### Required work
**A.** According to the passage on the city's "budget dance," on what date does each new city budget year start?
**B.** Pick up the passage on the city's "budget dance" after its final sentence and keep writing it.

### Document text
"""

Next step? Any programs our city council restores to our city's annual budget get funds for one year only and are not baselined. That means they're automatically off the table at the start of next year's "budget dance." That's no random misstep. It's a deliberate strategy to keep spending in check. If the same programs must be repeatedly restored, there's almost no room to consider new needs, especially in tough times.

That means the budget dance sidelines many human services. In fact, about $200 million in human services funding falls victim to this process every year -- from $4.5 million for food at senior centers to $3 million to reduce infant mortality, from $1.2 million for healthcare in adult shelters to $1.25 million for autism awareness and $6 million for runaway and homeless youth. This puts all these programs and many more that save and transform New Yorkers' lives on shaky ground. Anyone who wants to make sure they survive must spend every May and June making the case for why the funds for these vital services should, once again, be put back into our city budget.

Try to run an organization this way. Each new budget year for our city starts July 1. The budget dance typically ends just before the June 30th deadline. Finding out if a program will be funded and at what level just a few days before the new budget year begins creates extreme challenges to planning and running programs effectively. It often forces nonprofits to hand out pink slips, only to later tear them up. Meanwhile, staff find other jobs, leaving their former employers scrambling to find last-minute replacements for people with special skills and training.

That's bad enough when times are good. But what about today, as our city tries to close a big deficit with few revenue options on the table? In lean years like this one, non-baselined human service programs bear the brunt of heated political fights between our mayor and city council and are in deep jeopardy.

Worse yet, in addition to the traditional "list" of human services programs that are on the table each year, this year our mayor has called for brand new deep cuts to human services and to our schools and fire department. Must all these vital services be forced to compete for funding?

"""

### Entries provided
"""

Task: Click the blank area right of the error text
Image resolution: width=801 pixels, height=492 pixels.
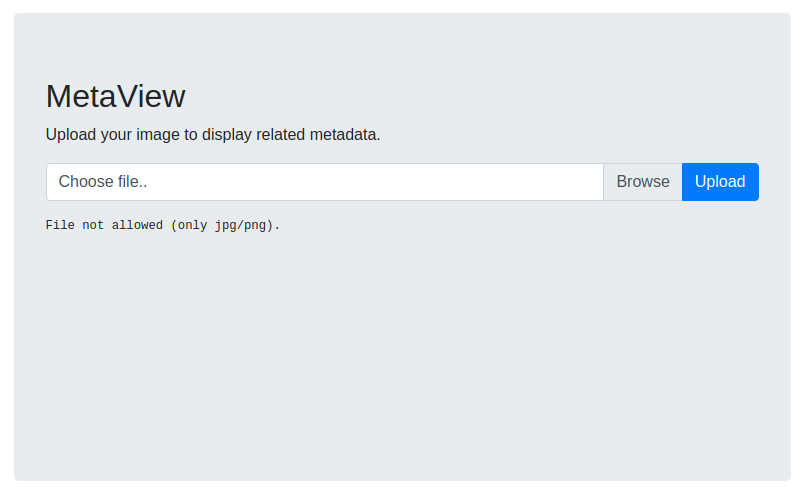Action: coord(511,225)
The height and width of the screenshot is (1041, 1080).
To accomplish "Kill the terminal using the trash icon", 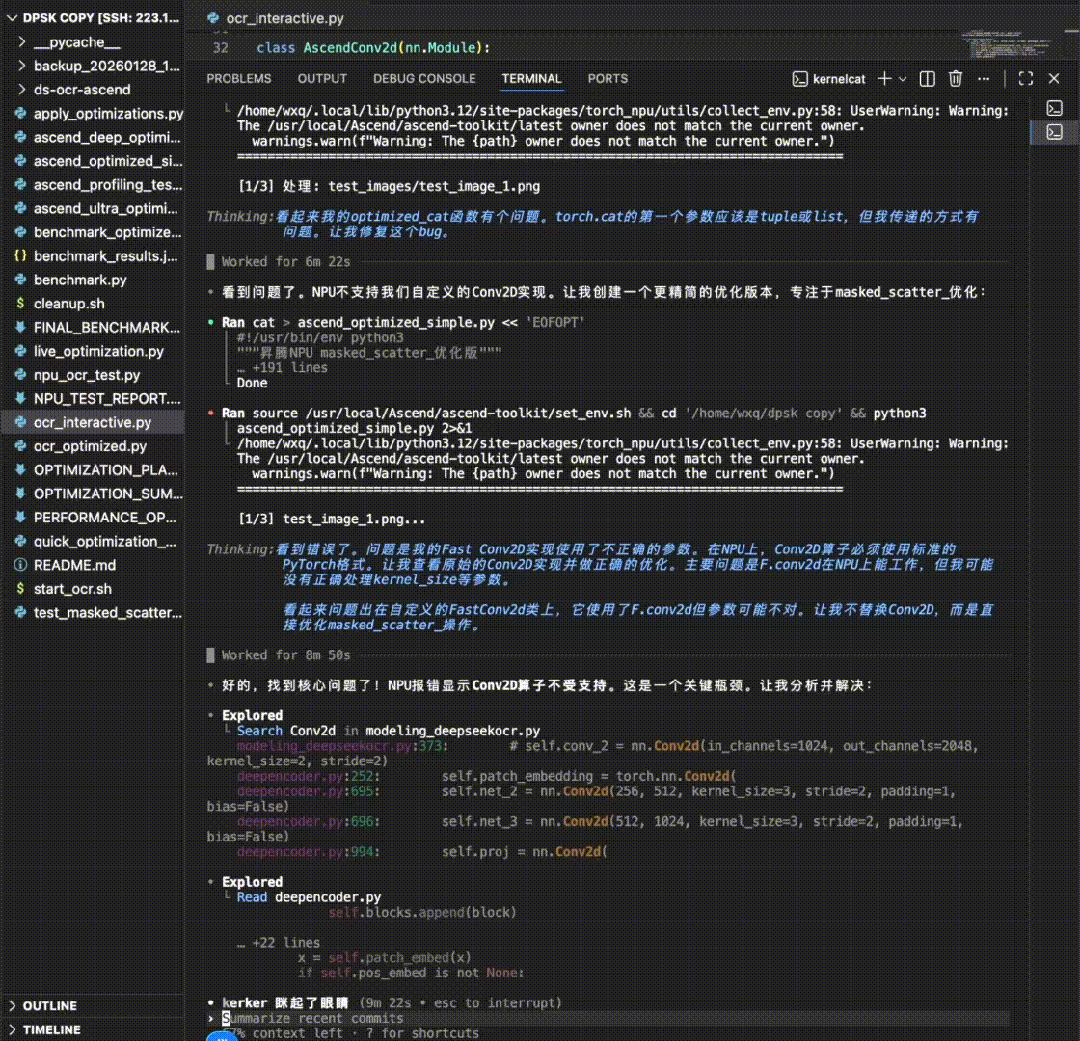I will pyautogui.click(x=955, y=78).
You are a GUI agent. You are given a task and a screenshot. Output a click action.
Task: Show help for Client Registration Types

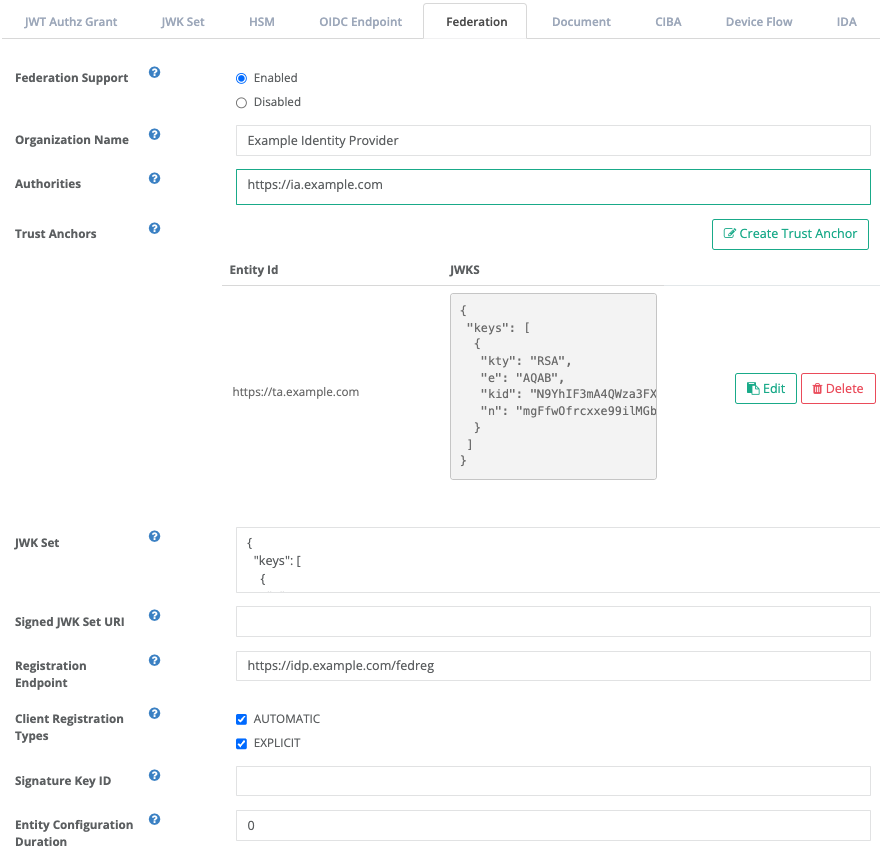[154, 713]
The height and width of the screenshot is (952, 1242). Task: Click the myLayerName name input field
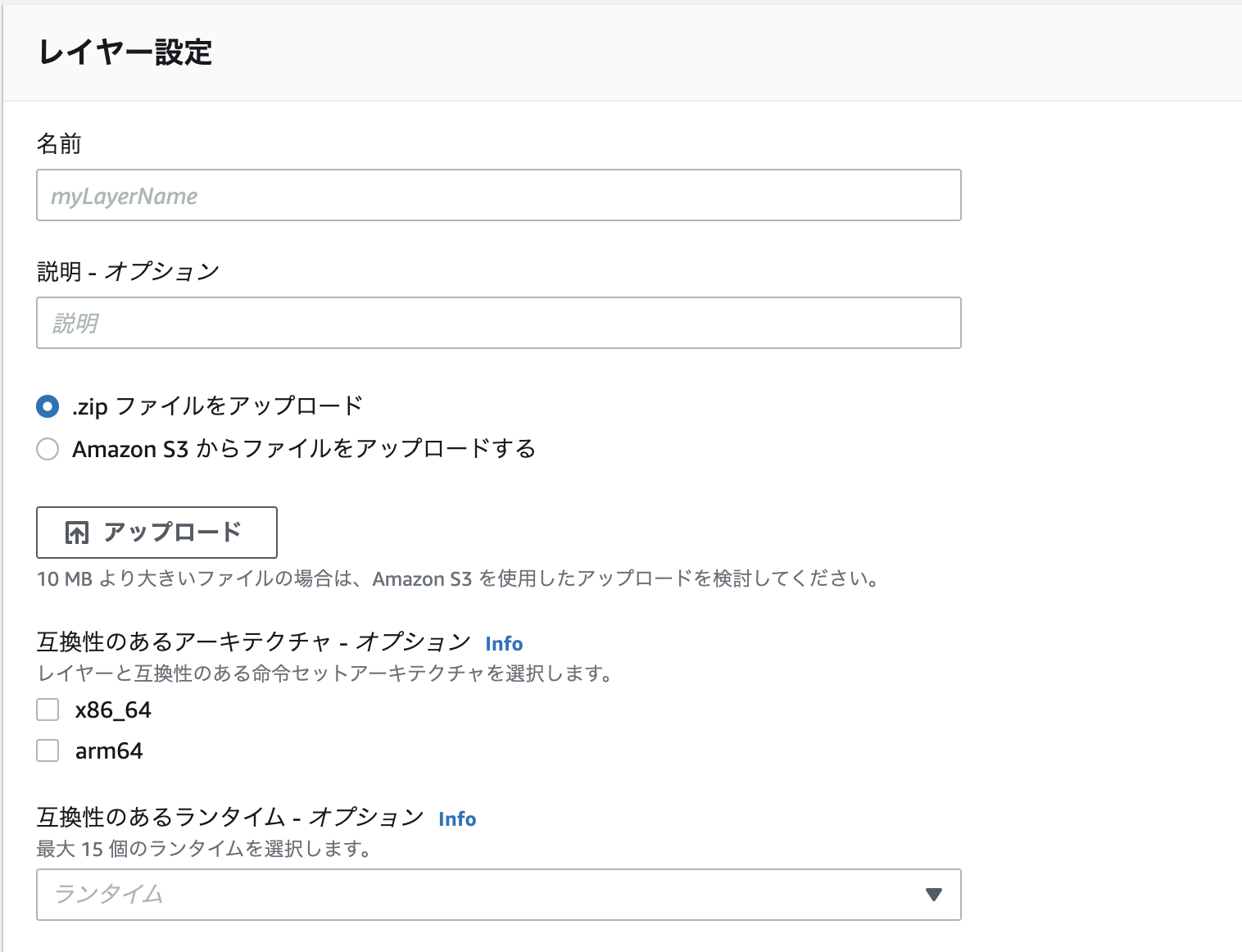coord(498,195)
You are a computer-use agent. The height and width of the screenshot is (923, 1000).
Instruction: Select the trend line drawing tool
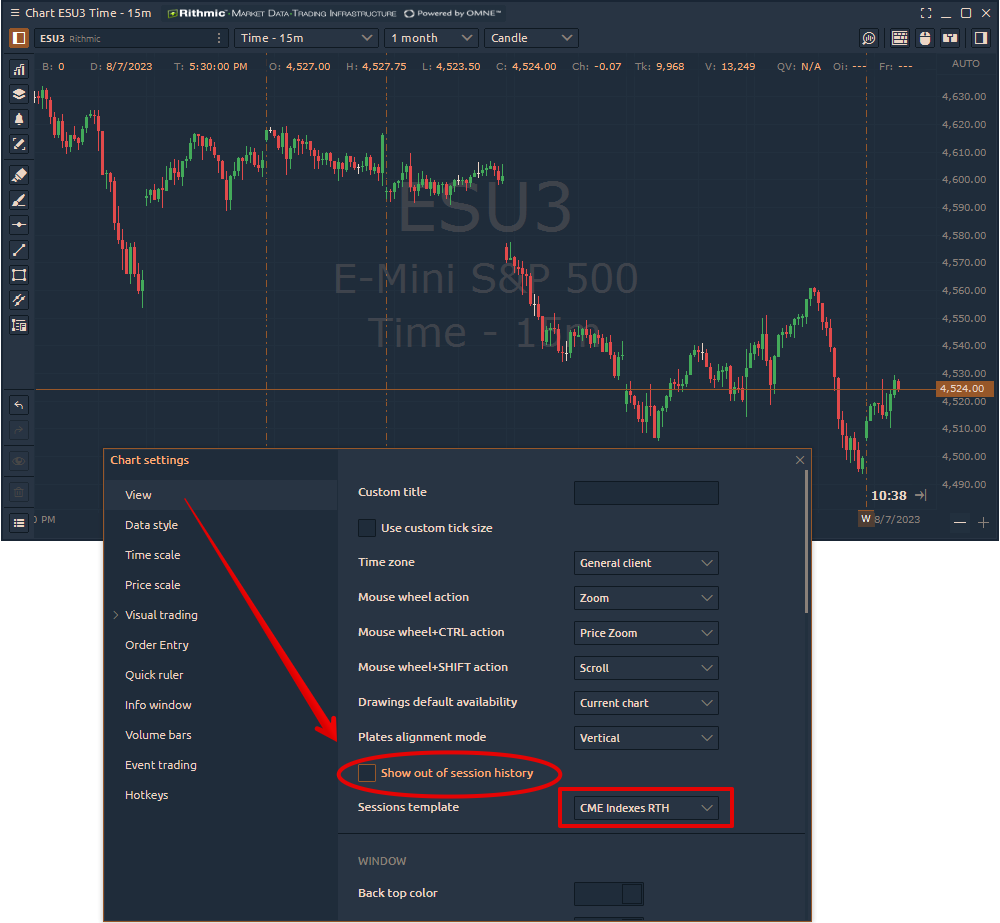pos(19,250)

"""

### Answers to the tasks
**A.** July 1

**B.**
New York's city council only controls a small portion of the overall budget. It typically can restore about $400 million out of $65 billion each year. Mayor Bloomberg is proposing nearly $400 million in cuts to human services alone. With all the fresh competition for these funds, expect the worst. If the mayor refuses to back any additional restorations or consider alternative approaches to balancing the budget, it's hard to see how the essential services our communities rely on can be saved.

Human services aren't frills. They're lifelines for those of us who count on them for food, safety, housing, and jobs -- not to mention contracts and income for plumbers, electricians, landlords, office supply firms and every company human services agencies do business with.

It's time to stop the music and try a few new steps:

•The city has been squirreling over $3 billion away for a rainy day in the Retiree Trust Fund -- $1 billion of that could reduce the deficit this year.
•Supporting the Personal Income Tax high-earners surcharge at the state level would bring at least $750 million more in from Albany.
•End $100 million worth of tax subsidies for financial institutions that failed to reach the job creation targets they promised in exchange for those tax breaks.
•Close tax loopholes on Unincorporated Business Tax deductions and exemptions that benefit big banks and our wealthiest citizens to bring us $320 million.

To balance our city's budget fairly we need our lawmakers to do their part to find fair solutions, tackle imbalances, and ensure that the powerful and privileged pay their share. Otherwise, come summer, the rest of us will be forced to pay the price.